Record set -
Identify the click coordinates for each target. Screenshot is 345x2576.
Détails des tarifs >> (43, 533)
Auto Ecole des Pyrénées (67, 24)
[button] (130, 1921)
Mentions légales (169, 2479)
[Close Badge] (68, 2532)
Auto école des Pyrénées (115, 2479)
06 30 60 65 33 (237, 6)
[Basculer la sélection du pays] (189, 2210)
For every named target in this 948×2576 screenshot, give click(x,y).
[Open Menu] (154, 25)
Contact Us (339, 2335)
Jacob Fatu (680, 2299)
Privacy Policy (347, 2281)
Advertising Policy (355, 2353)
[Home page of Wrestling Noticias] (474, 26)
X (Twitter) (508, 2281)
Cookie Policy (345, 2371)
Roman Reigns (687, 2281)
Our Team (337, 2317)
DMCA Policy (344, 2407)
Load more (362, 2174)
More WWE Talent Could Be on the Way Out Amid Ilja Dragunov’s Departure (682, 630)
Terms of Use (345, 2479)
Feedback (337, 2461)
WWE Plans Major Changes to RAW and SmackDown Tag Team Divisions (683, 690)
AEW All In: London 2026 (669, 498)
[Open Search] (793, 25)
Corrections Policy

Exercise instructions - All of the data above should be transcribed exactly.

Output -
Identify the click coordinates for each target. Screenshot is 345x2576.
Détails des tarifs >> (43, 533)
Auto Ecole des Pyrénées (67, 24)
[button] (130, 1921)
Mentions légales (169, 2479)
[Close Badge] (68, 2532)
Auto école des Pyrénées (115, 2479)
06 30 60 65 33 (237, 6)
[Basculer la sélection du pays] (189, 2210)
For every named target in this 948×2576 screenshot, give click(x,y).
[Open Menu] (154, 25)
Contact Us (339, 2335)
Jacob Fatu (680, 2299)
Privacy Policy (347, 2281)
Advertising Policy (355, 2353)
[Home page of Wrestling Noticias] (474, 26)
X (Twitter) (508, 2281)
Cookie Policy (345, 2371)
Roman Reigns (687, 2281)
Our Team (337, 2317)
DMCA Policy (344, 2407)
Load more (362, 2174)
More WWE Talent Could Be on the Way Out Amid Ilja Dragunov’s Departure (682, 630)
Terms of Use (345, 2479)
Feedback (337, 2461)
WWE Plans Major Changes to RAW and SmackDown Tag Team Divisions (683, 690)
AEW All In: London 2026 (669, 498)
[Open Search] (793, 25)
Corrections Policy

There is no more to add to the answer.